What I'm working on is sort of an answer to node.js. It is a coffeescript platform (use js if you prefer) built on top of erlang. So, the coffeescript runs in an erlang environment. This means, when you call into the DB, this spawns off an erlang process. Your collection of coffeescript functions can be executed on any number of cores, or any number of hosts. In fact, your handler for a web request can be spread out all over a cluster, with each function running on the node that has the data... or it can all run on a single node, but across many processes. (to some extent the amount of distribution will be controllable as a configuration parameter-- so if you're doing processing that analyzes big data, you can move your code to the data and run it there, lowering the cluster communications load, but if the data is small, it may make sense to keep handling a request constrained to a single node where everything is conveniently in RAM.)

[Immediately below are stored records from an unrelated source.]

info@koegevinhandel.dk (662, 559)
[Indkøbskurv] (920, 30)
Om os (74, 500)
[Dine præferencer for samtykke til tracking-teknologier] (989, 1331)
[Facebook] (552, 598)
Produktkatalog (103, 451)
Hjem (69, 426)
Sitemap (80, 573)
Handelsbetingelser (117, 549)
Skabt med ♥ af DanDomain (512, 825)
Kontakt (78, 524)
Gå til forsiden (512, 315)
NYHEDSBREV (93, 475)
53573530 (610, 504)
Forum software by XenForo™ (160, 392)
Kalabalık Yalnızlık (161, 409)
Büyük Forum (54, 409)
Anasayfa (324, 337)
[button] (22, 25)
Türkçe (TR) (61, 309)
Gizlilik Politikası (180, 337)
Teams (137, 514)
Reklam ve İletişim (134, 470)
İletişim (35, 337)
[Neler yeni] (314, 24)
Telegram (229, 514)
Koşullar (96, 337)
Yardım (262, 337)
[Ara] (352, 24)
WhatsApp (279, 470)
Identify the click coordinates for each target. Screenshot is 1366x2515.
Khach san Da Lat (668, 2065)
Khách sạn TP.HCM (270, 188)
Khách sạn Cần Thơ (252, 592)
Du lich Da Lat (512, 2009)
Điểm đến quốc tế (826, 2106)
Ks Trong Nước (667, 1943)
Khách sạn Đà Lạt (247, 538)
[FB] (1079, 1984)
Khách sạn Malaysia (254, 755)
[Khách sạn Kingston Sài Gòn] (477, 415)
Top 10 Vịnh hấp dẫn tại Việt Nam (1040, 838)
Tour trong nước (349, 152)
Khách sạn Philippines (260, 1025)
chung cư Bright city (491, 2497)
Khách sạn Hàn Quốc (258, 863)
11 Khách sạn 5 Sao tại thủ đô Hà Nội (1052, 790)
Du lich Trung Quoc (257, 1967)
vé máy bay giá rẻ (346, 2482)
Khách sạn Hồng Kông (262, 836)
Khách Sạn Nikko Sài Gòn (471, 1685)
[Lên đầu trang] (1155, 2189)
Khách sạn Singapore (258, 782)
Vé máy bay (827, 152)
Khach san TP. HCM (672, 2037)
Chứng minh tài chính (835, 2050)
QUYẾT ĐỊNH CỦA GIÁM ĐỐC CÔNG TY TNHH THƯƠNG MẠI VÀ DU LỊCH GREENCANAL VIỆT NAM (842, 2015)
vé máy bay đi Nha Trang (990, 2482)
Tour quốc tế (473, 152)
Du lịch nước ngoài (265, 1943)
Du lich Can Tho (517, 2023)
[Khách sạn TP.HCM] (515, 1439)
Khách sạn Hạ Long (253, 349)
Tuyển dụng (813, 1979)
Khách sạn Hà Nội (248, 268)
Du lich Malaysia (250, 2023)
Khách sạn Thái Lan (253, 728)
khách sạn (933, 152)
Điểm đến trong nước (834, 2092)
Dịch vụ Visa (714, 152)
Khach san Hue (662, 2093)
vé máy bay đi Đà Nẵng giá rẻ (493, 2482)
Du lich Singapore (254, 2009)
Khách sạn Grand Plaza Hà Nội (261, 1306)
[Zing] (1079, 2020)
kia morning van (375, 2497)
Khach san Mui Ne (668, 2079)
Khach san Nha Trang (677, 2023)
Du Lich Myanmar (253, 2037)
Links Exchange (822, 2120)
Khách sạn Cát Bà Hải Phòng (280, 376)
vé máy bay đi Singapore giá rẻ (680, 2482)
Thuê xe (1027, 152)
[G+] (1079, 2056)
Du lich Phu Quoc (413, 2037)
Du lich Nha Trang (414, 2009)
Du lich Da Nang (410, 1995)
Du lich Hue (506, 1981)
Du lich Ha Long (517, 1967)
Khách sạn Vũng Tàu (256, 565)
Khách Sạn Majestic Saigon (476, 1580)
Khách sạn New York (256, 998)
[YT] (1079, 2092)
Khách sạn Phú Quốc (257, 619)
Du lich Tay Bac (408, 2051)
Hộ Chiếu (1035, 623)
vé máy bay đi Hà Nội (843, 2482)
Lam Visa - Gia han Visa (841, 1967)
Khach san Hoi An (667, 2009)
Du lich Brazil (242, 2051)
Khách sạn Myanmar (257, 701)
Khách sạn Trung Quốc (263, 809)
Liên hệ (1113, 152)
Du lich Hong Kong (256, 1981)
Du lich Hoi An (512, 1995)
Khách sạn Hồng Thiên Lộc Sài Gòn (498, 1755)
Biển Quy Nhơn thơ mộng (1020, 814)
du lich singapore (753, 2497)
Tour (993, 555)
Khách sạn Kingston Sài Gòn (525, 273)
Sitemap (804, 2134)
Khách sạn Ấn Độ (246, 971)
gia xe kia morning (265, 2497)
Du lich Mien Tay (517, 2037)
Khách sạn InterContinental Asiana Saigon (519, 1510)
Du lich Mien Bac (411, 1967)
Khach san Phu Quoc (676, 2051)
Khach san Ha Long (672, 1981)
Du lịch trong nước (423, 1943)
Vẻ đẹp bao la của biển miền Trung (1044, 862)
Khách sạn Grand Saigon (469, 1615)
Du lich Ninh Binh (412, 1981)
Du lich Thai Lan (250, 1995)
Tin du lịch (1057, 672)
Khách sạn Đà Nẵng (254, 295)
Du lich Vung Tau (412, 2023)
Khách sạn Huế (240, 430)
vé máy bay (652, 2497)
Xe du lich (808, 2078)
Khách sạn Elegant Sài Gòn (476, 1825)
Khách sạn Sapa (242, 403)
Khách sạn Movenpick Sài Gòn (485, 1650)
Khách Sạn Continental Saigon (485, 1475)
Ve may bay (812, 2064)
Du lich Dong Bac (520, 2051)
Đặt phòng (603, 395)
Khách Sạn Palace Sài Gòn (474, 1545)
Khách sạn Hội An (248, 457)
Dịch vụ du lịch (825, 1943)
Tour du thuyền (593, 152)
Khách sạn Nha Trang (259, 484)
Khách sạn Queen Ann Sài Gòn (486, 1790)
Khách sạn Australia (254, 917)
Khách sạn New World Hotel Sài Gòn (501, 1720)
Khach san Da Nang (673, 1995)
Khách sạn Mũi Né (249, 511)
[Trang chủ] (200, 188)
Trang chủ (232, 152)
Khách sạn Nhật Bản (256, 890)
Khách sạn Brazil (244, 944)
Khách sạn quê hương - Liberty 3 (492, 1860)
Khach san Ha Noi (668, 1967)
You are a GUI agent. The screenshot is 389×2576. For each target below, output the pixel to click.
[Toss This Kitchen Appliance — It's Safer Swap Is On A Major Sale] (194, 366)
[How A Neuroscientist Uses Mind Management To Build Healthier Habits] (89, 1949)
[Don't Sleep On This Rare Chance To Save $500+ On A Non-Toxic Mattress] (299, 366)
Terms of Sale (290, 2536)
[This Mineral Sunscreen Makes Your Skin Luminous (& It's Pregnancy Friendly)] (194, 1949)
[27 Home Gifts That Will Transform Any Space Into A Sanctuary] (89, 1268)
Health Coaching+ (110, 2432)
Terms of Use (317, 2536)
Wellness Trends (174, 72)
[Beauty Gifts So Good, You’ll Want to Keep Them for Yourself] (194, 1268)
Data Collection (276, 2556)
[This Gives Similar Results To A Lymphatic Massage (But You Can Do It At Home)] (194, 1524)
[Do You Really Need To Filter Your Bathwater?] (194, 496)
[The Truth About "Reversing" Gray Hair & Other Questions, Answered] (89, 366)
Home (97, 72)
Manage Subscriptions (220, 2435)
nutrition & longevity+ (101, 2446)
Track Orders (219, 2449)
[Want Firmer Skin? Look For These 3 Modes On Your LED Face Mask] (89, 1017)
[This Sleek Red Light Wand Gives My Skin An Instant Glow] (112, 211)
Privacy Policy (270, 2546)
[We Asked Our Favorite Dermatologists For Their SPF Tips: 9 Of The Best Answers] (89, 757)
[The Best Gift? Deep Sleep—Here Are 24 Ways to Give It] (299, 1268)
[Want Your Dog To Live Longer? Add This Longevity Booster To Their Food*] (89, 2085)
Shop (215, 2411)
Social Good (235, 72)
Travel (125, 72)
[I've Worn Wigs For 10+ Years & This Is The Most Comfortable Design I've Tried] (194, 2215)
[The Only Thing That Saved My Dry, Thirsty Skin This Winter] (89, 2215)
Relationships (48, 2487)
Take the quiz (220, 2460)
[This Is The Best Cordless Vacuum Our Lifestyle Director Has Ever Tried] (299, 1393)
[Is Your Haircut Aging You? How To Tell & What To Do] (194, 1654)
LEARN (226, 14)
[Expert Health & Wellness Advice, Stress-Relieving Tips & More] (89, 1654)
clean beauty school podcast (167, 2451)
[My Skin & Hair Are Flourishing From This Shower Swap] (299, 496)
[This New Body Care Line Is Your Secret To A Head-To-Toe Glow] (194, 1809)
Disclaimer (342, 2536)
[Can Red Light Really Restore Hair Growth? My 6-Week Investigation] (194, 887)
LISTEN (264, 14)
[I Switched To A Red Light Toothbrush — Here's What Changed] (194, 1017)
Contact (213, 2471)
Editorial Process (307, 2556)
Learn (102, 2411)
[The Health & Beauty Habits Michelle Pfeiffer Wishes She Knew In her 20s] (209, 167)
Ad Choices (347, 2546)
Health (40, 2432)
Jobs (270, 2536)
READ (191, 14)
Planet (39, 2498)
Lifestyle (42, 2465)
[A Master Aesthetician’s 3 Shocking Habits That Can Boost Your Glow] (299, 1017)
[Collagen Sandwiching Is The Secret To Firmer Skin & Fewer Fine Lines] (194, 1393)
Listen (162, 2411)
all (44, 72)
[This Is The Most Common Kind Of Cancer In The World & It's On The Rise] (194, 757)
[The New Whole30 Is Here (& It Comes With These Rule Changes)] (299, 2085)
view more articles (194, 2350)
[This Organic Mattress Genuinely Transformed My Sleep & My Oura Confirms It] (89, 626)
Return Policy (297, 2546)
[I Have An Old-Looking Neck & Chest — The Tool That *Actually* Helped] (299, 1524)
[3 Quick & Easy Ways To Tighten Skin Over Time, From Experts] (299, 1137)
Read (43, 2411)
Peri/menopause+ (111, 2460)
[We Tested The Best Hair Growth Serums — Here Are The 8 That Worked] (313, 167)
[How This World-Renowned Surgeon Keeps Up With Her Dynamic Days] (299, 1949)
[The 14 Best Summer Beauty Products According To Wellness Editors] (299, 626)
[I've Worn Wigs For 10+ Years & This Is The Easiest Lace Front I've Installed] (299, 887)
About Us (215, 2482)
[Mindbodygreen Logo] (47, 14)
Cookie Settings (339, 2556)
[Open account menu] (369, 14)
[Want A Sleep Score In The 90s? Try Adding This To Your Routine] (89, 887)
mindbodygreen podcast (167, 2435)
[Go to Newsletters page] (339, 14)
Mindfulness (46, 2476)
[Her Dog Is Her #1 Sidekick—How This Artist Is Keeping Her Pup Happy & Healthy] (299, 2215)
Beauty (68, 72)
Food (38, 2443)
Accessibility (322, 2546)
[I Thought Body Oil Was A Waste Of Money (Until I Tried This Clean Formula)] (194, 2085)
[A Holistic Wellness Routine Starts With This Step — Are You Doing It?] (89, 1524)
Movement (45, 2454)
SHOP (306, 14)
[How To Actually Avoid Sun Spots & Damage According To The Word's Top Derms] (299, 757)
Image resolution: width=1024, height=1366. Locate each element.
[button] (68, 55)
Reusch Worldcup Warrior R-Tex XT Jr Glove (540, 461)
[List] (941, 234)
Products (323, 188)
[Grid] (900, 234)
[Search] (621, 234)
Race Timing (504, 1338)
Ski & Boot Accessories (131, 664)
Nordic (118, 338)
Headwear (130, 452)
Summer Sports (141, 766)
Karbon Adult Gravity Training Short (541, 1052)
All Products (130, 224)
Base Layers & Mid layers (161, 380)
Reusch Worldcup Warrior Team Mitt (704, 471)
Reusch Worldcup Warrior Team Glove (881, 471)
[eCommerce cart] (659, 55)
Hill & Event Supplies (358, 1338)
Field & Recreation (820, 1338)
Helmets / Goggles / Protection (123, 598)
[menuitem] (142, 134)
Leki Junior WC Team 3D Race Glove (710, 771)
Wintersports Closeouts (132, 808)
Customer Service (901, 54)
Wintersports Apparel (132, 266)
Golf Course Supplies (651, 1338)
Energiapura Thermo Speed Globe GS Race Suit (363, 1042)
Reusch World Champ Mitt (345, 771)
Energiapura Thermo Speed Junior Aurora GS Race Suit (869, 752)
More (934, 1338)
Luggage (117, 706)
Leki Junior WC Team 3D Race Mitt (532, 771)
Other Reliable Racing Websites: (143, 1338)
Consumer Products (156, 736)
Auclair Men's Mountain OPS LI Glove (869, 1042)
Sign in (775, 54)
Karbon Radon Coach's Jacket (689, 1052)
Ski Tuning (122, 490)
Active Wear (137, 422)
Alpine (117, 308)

This is accomplished by compiling the coffeescript in to javascript and running the javascript on a vm, specifically erlang_js, though I'm looking at going with V8 via erlv8. Your code and the libraries are all rendered into a single ball of javascript that we'll call the "application" that is handed off to various nodes.

How do I plan to get sequential code to work in a fundamentally distributed environment? That's the $64,000 question and why I'm bringing this up here-- I could be doing it wrong.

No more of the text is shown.